>> start SOURCE PASSAGE

[Mesa-dev] Value Range Propagation in NIR (GSoC)

Sat Apr 11 12:35:30 PDT 2015

2015-04-08 18:03 GMT+02:00 Jason Ekstrand <jason at jlekstrand.net>:
> On Tue, Apr 7, 2015 at 4:52 PM, Connor Abbott <cwabbott0 at gmail.com> wrote:
>> Hi Thomas,
>>
>> Thanks for submitting a proposal! Some comments/answers below.
>>
>> On Tue, Apr 7, 2015 at 3:34 PM, Thomas Helland
>> <thomashelland90 at gmail.com> wrote:
>>> Hi,
>>>
>>> For those that don't know I've submitted a proposal for this years GSoC.
>>> I've proposed to implement value range propagation and loop unrolling in
>>> NIR.
>>> Since I'm no expert on compilers I've read up on some litterature:
>>>
>>> I started with "Constant propagation with conditional branches"  (thanks
>>> Connor).
>>> This paper describes an algorithm, "sparse conditional constant
>>> propagation",
>>> that seems to be the defacto standard in compilers today.
>>>
>>> I also found the paper;
>>> "Accurate static branch prediction by value range propagation " (VRP).
>>> This describes a value range propagation implementation based on SCCP.
>>> (This also allows one to set heuristics to calculate educated guesses for
>>> the
>>> probability of a certain branch, but that's probably more than we're
>>> interested in.)
>>
>> Thanks for mentioning that... I had forgotten the name of that paper.
>> You're right in that the branch probability stuff isn't too useful for
>> us. Also, it raises an important issue about back-edges from phi
>> nodes; they present a more sophisticated method to handle it, but I
>> think that for now we can just force back edges to have an infinite
>> range unless they're constant.
>>
>>>
>>> There is also a GCC paper (with whatever licensing issues that may apply);
>>> "A propagation engine for GCC".
>>> They have a shared engine for doing all propagation passes.
>>> It handles the worklists, and the logic to traverse these.
>>> The implementing passes then supply callbacks to define the lattice rules.
>>> They reply back if the instruction was interesting or not,
>>> and the propagation engine basically handles the rest.
>>>
>>> Maybe that's an interesting solution? Or it might not be worth the hassle?
>>> We already have copy propagation, and with value range propagation
>>> we probably don't want separate constant propagation?
>>> (I'm hoping to write the pass so that it handles both constants and value
>>> ranges.)
>>
>> Yes, constant propagation probably won't be so useful once we have value
>> range propagation; the former is a special case of the latter. Note
>> that we have a nifty way of actually doing the constant folding
>> (nir_constant_expressions.py and nir_constant_expressions.h), which
>> you should still use if all the inputs are constant.
>
> When I started taking a stab at range propagation, I started by trying
> to extend the constant folding framework.  I had a patch
> (http://cgit.freedesktop.org/~jekstrand/mesa/log/?h=wip/nir-minmax)
> but it doesn't do nearly as much as I remembered.  I don't know if
> it's practical to try and extend it or if we're better off just
> hand-rolling whatever we do for range handling.

>> end SOURCE PASSAGE
>> start STORED DATA

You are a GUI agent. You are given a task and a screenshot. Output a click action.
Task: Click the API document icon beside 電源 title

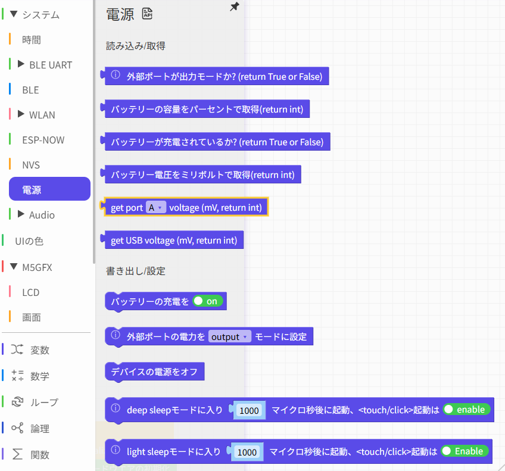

>> end STORED DATA

> CHALLENGE 1:
Based on the NIR value range propagation thread, state whether each statement agrees with it: (a) the GCC paper describes a shared engine that handles the worklists; (b) the branch probability material is called very useful for the project; (c) the constant folding is done with nir_constant_expressions.py and nir_constant_expressions.h. Answer yes or no for each and quote the thread's deciding words.
> CHALLENGE 2:
Reproduce the part of the NIR value range propagation thread that opens with "Sat Apr 11 12:35:30" and closes with "this years GSoC.", substituting "application" for "proposal".

> WRITTEN RESPONSE 1:
(a) Yes: "It handles the worklists, and the logic to traverse these."
(b) No: "the branch probability stuff isn't too useful for"
(c) Yes: "(nir_constant_expressions.py and nir_constant_expressions.h)"

> WRITTEN RESPONSE 2:
Sat Apr 11 12:35:30 PDT 2015

2015-04-08 18:03 GMT+02:00 Jason Ekstrand <jason at jlekstrand.net>:
> On Tue, Apr 7, 2015 at 4:52 PM, Connor Abbott <cwabbott0 at gmail.com> wrote:
>> Hi Thomas,
>>
>> Thanks for submitting a application! Some comments/answers below.
>>
>> On Tue, Apr 7, 2015 at 3:34 PM, Thomas Helland
>> <thomashelland90 at gmail.com> wrote:
>>> Hi,
>>>
>>> For those that don't know I've submitted a application for this years GSoC.